Posted on August 23, 2019, at 3:26 p.m. ET

Manuel Balce Ceneta / AP

Supreme Court Justice Ruth Bader Ginsburg was successfully treated for a cancerous tumor in her pancreas this summer.

"The tumor was treated definitively and there is no evidence of disease elsewhere in the body," a spokesperson for the court said Friday in a statement.

To treat the malignant tumor, Ginsburg underwent three weeks of radiation therapy, completed on Friday at Memorial Sloan Kettering Cancer Center in New York.
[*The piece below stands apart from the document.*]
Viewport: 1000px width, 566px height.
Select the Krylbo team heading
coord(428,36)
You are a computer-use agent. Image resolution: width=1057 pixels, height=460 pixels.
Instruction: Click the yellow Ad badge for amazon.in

She also had a stent inserted into her bile duct as part of her treatment.

Ginsburg canceled an annual summer trip to Santa Fe to be treated, "but has otherwise maintained an active schedule," the spokesperson said.

No further treatment is currently needed, but the justice will continue to undergo routine scans and blood tests.

Ginsburg, who is 86 and the oldest justice on the court, has been treated for cancer a number of times over the years.

After Ginsburg fell in her office and fractured three ribs in November, doctors discovered two cancerous nodules on her lungs, which were surgically removed.

She was also treated for pancreatic cancer in 2009 and colon cancer in 1999.

Right-wing conspiracy theorists have had something of an obsession with Ginsburg's health in recent months, touting the outlandish falsehood that she is actually dead.

In an NPR interview last month, Ginsburg hit back at those who've doubted she'll be on the bench much longer.

"There was a senator, I think it was after my pancreatic cancer, who announced with great glee that I was going to be dead within six months," she said.

"That senator, whose name I have forgotten, is now himself dead," she continued. "And I am very much alive."